Masood Yousefi 1, Shahab Papi 2, Yadollah Abolfathi Momtaz 1, 3, Ahmad Ali Akbari Kamrani 1, Mahdi Yousefi 4, Reza Fadayevatan *1,5
 
  1. Iranian Research Center on Aging, University of Social Welfare & Rehabilitation Science, Tehran, Iran
  2. Department of Public Health, Faculty of Health, Social Determinant of Health Research Center, Ahvaz Jundishapur University of Medical Sciences, Ahvaz, Iran
  3. Malaysian Research Institute on Ageing (My Ageing), University Putra Malaysia
  4. Department of Biomedical Engineering, Home Care Research Center, Dezful Branch, Dezful, Iran
  5. Clinical Gerontologist, Vice-Chancellor of Azad University in Oxford (GB) and Dubai (UAE)
Article history
Received 11 Apr 2021
Accepted 31 May 2021 

Introduction:
Increasing age is one of the most important predictors of mortality among aged population. Therefore, determining the causes of death among older people could be imperative. The purpose of this study was to investigate non-communicable disease mortality among a sample of older people in Iran from 2007 to 2018.
 
Methods: This was a retrospective descriptive study that applied census sampling technique to investigate 1202 Medical Records of older adults (60 ≤ years old) died during 2007-2018 at three hospitals of Khuzestan province, Iran. Data analysis was conducted using SPSS version 24 software.
 
Results: The mean age of participants was 77.4 ± 8.38. Of whom 50.7 % were male. The highest number of deaths were related to the internal ward (41.4%), CCU (29.3%) and ICU (25.6%), respectively. In addition, Angina pectoris, Respiratory disease and Cerebrovascular Accident were the most important cause of death among aged population. Also, the history of hospitalization (87.1%) and cardiovascular disease (82.2%), and hypertension (67.8%) were the prominent risk factors for mortality among aged population. According to chi-squared, there was a significant relationship between smoking and death attributed to cardiovascular diseases among older adults.
 
Conclusion: Angina pectoris, Respiratory disease and Cerebrovascular accident diseases are the most important cause of death among older adults. Prevention and screening programs should be implemented to discern and screen these chronic diseases at the early stage among older people.
 
Keywords: Non-Communicable Disease, Mortality, Aged
 
Copyright © 2021 Elderly Health Journal. This is an open-access article distributed under the terms of the Creative Commons Attribution-Non Commercial 4.0 International License (http://creativecommons.org/licenses/by-nc/4.0/) which permits copy and redistribute the material just in noncommercial usages, provided the original work is properly cite.
Introduction
 
    Epidemiological transition in developing countries  result in changing the cause of death from infectious to some non-communicable diseases (NCDs), including heart disease, cancer, diabetes, and respiratory disease (1, 2). This shift can be attributed to some achievements in health improvements, such as high rate of vaccination coverage, improved sanitation, access to medical care, and attainment of higher life standards. Furthermore, since the rate of fertility and mortality have been decreasing, the proportion of older people is increasing (3), which can be result in increasing prevalence of chronic NCDs for aging population because the health condition of people would be deteriorated as they get older (4).
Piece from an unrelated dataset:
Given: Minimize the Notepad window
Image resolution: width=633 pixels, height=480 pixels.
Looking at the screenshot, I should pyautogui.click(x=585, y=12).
    In the definition  of  chronic NCDs, it can be said that any non-communicable condition that is persistent for one year or more and need constant medical care services and/or bring about a huge limitation in activities of daily living (5). In 2016, NCDs were responsible for 73% leading cause of death across the world, and the disability adjusted life year (DALYs) due to NCDs was 59.7 (61.7-7.7%) (6). The percentage of deaths associated with NCDs in low and middle income countries was approximately 80%, which have indicated that mortality distribution is not equally worldwide (6). Also, In Iran, 287000 individuals were killed because of NCDs in 2016 (7). Furthermore, 6.5 million years of life loss (YLLs) and 8.5 million years of DALYs were related to NCDs (7). In Iran, the burden of NCDs among aged population (70+ years old) was account for 90-92% from 1990-2015, which was higher than EMRO region and world estimations (8). According a study in China, the cardiovascular disease will more likely to increase account for 50% between 2010 and 2030 due to aged population growth (9). Recent work by Cheng et al. has examined that deaths attributed to population aging were related to ischemic heart disease and stroke (10). It should be noted that high prevalence of NCDs among aged population may be associated with the existence of known risk factors among this group (11).   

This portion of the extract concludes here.